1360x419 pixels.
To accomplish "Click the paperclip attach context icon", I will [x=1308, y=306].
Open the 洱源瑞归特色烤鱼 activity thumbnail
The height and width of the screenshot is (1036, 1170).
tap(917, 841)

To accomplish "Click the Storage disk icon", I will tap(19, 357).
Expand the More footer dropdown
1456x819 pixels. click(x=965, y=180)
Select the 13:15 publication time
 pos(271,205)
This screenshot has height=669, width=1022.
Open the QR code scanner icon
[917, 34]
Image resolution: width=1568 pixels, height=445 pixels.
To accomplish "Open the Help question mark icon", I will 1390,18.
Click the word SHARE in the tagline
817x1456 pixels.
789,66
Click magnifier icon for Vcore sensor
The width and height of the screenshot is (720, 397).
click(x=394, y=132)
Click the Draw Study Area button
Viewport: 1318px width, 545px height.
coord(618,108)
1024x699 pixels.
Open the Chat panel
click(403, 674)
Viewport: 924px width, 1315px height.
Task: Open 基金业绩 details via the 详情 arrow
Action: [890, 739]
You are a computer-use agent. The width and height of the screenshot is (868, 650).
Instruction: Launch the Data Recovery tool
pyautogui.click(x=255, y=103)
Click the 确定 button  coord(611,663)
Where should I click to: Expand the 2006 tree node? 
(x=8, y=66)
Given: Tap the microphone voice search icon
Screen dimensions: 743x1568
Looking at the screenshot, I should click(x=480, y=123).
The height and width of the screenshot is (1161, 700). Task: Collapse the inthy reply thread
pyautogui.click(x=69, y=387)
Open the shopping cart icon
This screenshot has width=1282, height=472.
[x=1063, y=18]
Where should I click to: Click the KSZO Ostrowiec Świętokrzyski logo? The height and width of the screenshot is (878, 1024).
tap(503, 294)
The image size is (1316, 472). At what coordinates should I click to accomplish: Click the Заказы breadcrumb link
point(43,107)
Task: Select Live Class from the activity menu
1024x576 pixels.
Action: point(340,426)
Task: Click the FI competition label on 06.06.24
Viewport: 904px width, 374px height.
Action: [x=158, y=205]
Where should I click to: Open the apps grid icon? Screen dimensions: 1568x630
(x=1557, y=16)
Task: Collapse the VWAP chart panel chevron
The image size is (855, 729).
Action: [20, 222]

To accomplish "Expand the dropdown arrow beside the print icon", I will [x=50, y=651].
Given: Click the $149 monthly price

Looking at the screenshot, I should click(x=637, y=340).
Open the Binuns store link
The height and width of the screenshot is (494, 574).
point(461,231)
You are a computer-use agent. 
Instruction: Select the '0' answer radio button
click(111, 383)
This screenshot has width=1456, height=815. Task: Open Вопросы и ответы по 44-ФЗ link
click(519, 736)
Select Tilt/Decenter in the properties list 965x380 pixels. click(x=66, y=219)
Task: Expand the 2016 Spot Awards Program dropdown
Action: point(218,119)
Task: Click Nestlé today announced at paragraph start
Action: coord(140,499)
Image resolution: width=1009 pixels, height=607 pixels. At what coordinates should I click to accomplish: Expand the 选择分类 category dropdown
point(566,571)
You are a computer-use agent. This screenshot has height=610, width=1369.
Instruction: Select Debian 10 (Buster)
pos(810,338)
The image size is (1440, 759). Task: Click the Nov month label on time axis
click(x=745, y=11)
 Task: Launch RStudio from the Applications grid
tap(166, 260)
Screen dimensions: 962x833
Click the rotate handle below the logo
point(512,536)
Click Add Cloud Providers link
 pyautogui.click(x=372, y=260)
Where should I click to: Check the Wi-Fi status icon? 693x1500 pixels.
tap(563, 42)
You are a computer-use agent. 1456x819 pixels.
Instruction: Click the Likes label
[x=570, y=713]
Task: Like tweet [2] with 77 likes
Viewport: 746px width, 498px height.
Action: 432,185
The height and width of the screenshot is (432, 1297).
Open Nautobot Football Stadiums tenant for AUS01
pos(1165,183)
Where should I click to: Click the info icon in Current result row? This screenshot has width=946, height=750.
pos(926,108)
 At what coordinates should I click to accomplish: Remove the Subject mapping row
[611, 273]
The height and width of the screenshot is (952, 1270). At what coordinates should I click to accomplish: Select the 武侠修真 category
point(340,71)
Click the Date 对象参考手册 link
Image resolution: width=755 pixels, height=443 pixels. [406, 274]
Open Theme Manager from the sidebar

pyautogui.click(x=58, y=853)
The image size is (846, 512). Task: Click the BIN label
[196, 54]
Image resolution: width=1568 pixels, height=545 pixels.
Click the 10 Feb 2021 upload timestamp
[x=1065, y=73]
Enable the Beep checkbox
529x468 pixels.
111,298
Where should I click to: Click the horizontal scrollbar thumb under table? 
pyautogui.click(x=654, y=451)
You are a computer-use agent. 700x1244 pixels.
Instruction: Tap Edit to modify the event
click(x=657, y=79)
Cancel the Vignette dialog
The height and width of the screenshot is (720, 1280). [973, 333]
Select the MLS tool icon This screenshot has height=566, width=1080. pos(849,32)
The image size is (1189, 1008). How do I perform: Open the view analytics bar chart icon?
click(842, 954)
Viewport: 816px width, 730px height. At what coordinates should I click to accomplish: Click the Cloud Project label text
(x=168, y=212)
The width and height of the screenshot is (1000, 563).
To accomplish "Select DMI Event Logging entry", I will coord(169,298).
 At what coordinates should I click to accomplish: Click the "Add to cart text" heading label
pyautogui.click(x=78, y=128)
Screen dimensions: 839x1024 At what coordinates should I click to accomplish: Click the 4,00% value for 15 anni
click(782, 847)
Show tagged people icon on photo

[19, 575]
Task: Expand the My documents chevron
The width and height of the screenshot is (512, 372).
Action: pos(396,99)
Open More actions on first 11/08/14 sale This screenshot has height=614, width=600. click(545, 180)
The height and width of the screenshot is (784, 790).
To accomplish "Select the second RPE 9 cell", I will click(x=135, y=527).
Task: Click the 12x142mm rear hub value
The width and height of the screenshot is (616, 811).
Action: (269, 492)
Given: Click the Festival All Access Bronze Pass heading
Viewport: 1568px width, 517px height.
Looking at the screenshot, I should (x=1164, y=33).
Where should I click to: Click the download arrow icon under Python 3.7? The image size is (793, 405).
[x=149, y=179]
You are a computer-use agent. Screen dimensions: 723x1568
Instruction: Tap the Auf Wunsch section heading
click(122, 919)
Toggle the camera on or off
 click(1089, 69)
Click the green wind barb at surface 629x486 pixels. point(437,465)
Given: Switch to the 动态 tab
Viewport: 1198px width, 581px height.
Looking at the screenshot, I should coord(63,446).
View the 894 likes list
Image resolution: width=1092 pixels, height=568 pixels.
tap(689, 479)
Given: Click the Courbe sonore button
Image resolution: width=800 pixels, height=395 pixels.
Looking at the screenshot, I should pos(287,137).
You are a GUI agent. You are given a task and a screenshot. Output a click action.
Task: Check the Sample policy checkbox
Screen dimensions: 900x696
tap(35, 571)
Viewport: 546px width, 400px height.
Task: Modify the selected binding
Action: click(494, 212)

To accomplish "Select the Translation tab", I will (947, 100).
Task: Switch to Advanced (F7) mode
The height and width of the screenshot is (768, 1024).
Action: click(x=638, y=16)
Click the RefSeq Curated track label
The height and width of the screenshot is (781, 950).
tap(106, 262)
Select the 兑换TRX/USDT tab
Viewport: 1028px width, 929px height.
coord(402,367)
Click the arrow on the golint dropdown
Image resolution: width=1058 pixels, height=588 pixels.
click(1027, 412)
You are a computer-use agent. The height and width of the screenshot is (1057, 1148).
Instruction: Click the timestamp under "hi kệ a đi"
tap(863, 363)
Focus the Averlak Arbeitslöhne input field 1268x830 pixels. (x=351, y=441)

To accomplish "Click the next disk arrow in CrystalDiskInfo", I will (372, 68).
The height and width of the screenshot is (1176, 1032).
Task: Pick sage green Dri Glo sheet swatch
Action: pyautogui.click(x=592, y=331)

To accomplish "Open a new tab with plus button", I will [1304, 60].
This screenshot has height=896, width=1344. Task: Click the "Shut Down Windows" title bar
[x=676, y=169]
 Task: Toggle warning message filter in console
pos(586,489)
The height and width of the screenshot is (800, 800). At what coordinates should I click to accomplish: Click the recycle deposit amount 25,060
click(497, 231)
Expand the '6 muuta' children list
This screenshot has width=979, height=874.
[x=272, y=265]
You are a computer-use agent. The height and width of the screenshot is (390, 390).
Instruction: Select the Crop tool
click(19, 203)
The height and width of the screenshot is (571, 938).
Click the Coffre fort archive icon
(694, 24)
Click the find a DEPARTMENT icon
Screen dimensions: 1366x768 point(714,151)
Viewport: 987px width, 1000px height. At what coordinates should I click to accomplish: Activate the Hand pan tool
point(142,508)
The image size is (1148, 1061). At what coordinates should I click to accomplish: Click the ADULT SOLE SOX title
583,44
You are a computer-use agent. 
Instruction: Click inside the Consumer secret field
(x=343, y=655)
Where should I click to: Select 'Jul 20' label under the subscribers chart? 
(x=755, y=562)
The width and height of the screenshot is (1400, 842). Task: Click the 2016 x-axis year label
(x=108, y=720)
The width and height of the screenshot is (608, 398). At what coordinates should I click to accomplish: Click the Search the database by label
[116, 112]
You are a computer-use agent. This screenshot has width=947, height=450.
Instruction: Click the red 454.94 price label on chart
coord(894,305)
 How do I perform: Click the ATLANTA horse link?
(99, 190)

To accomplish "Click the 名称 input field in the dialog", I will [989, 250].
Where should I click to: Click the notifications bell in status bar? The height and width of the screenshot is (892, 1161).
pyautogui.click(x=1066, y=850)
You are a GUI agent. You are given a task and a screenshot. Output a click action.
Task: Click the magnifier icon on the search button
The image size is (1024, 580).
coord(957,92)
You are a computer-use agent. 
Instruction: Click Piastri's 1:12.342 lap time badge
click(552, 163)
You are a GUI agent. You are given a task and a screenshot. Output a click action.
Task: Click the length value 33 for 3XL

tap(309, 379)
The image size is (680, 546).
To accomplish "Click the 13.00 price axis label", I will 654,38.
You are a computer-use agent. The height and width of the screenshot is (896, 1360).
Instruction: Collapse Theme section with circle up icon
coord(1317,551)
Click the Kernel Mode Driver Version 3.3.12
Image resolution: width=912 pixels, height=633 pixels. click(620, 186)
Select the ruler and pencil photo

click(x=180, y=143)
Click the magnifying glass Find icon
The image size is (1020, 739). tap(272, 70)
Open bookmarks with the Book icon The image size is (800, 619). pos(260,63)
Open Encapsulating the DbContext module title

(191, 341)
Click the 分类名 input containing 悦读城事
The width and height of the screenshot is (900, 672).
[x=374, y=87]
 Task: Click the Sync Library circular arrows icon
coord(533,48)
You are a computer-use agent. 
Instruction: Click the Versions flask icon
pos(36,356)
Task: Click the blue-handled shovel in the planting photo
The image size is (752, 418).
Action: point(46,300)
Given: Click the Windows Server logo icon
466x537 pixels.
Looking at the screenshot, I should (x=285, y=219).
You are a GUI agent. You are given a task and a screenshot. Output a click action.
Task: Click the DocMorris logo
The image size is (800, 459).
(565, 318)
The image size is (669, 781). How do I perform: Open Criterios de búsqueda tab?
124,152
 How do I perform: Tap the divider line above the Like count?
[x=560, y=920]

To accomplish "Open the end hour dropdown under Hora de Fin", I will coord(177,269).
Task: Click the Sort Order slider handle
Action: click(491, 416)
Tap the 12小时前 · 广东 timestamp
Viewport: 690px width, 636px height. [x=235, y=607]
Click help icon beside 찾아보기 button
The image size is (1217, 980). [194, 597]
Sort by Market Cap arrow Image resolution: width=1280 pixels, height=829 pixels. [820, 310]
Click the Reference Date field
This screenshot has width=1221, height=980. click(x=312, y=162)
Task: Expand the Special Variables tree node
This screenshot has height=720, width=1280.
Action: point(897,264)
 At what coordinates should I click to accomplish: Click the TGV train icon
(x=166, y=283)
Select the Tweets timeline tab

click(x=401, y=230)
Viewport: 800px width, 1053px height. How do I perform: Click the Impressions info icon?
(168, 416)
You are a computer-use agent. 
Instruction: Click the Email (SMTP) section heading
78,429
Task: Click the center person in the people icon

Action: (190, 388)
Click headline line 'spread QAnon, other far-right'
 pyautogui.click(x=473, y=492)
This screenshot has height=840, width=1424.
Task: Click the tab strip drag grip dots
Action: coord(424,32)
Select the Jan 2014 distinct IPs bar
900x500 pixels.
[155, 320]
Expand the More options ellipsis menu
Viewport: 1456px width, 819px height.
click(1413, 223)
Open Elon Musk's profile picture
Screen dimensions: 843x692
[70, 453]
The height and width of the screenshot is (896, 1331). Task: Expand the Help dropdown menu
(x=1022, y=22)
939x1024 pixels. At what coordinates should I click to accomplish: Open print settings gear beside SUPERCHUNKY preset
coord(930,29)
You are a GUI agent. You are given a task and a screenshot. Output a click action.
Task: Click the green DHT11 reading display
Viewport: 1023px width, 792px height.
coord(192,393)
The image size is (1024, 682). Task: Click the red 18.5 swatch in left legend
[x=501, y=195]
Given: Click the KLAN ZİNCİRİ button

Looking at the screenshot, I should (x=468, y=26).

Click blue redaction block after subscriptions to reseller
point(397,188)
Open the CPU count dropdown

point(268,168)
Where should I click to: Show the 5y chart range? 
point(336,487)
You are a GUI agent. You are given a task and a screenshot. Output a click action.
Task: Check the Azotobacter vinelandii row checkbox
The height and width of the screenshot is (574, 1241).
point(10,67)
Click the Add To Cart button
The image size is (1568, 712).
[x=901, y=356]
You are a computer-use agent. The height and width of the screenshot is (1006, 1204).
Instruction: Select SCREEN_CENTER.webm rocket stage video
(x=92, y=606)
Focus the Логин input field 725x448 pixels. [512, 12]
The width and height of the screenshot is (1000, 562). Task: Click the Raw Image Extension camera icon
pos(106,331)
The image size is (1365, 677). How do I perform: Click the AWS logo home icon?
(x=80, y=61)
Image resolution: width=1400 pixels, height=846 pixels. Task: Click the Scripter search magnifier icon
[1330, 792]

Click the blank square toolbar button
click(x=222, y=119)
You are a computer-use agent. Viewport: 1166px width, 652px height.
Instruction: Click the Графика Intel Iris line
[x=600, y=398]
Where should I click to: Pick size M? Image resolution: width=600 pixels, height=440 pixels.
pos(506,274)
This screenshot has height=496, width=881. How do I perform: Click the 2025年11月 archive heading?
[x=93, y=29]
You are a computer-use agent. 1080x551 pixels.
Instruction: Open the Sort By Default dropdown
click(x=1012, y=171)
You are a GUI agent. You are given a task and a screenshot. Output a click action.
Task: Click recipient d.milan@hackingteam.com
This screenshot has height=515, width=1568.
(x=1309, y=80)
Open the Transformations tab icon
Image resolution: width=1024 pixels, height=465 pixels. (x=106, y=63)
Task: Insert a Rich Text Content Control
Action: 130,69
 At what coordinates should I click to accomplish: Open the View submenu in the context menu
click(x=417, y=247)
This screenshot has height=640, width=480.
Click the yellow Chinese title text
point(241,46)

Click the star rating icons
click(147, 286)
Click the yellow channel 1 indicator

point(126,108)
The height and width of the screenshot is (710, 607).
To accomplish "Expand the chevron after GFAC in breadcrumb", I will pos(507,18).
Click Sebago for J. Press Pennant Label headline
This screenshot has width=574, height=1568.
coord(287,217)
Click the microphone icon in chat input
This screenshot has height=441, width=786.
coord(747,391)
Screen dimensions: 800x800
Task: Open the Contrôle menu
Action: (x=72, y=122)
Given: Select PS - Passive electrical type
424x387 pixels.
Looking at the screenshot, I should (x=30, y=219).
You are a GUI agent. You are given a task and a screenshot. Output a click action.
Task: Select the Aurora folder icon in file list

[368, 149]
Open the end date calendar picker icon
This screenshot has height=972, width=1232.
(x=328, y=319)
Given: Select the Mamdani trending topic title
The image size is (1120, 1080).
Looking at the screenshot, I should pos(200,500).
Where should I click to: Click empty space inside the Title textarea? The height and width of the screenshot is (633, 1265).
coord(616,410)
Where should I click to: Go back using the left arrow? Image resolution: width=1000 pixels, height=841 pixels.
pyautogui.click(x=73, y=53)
┄┄┄┄┄┄┄┄┄┄┄┄┄┄┄┄┄┄┄┄
The output should be exactly the lines above from the line containing "Instruction: Open the" to the line containing "Given: Select the", inclusive, with no other lines.

[SOLUTION TO THE PROBLEM]:
Instruction: Open the Sort By Default dropdown
click(x=1012, y=171)
You are a GUI agent. You are given a task and a screenshot. Output a click action.
Task: Click recipient d.milan@hackingteam.com
This screenshot has height=515, width=1568.
(x=1309, y=80)
Open the Transformations tab icon
Image resolution: width=1024 pixels, height=465 pixels. (x=106, y=63)
Task: Insert a Rich Text Content Control
Action: 130,69
 At what coordinates should I click to accomplish: Open the View submenu in the context menu
click(x=417, y=247)
This screenshot has height=640, width=480.
Click the yellow Chinese title text
point(241,46)

Click the star rating icons
click(147, 286)
Click the yellow channel 1 indicator

point(126,108)
The height and width of the screenshot is (710, 607).
To accomplish "Expand the chevron after GFAC in breadcrumb", I will pos(507,18).
Click Sebago for J. Press Pennant Label headline
This screenshot has width=574, height=1568.
coord(287,217)
Click the microphone icon in chat input
This screenshot has height=441, width=786.
coord(747,391)
Screen dimensions: 800x800
Task: Open the Contrôle menu
Action: (x=72, y=122)
Given: Select PS - Passive electrical type
424x387 pixels.
Looking at the screenshot, I should (x=30, y=219).
You are a GUI agent. You are given a task and a screenshot. Output a click action.
Task: Select the Aurora folder icon in file list

[368, 149]
Open the end date calendar picker icon
This screenshot has height=972, width=1232.
(x=328, y=319)
Given: Select the Mamdani trending topic title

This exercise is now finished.